Section 754 provides that if a partnership files an election, in accordance with the regulations prescribed by the Secretary, the basis of partnership property is adjusted, in the case of a distribution of property, in the manner provided in § 734 and, in the case of a transfer of a partnership interest, in the manner provided in § 743. Such an election shall apply with respect to all distributions of property by the partnership and to all transfers of interests in the partnership during the taxable year with respect to which the election was filed and all subsequent taxable years.

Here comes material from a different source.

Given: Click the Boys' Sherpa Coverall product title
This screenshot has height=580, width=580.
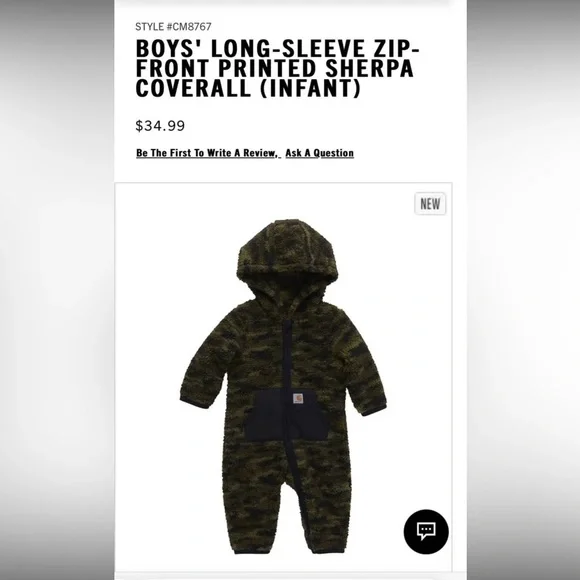Looking at the screenshot, I should 277,68.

Section 1.754-1(b) of the Income Tax Regulations provides that an election under § 754 to adjust the basis of partnership property under §§ 734(b) and 743(b), with respect to a distribution of property to a partner or a transfer of an interest in a partnership, shall be made in a written statement filed with the partnership return for the taxable year during which the distribution or transfer occurs. For the election to be valid, the return must be filed not later than the time prescribed by § 1.6031-1(e) (including extensions thereof) for filing the return for that taxable year.

Section 301.9100-1(c) provides that the Commissioner may grant a reasonable extension of time to make a regulatory election, or a statutory election (but no more than 6 months except in the case of a taxpayer who is abroad), under all subtitles of the Internal Revenue Code except subtitles E, G, H, and I. Section 301.9100-1(b) defines the term “regulatory election” as an election whose due date is prescribed by a regulation published in the Federal Register or a revenue ruling, revenue procedure, notice, or announcement published in the Internal Revenue Bulletin.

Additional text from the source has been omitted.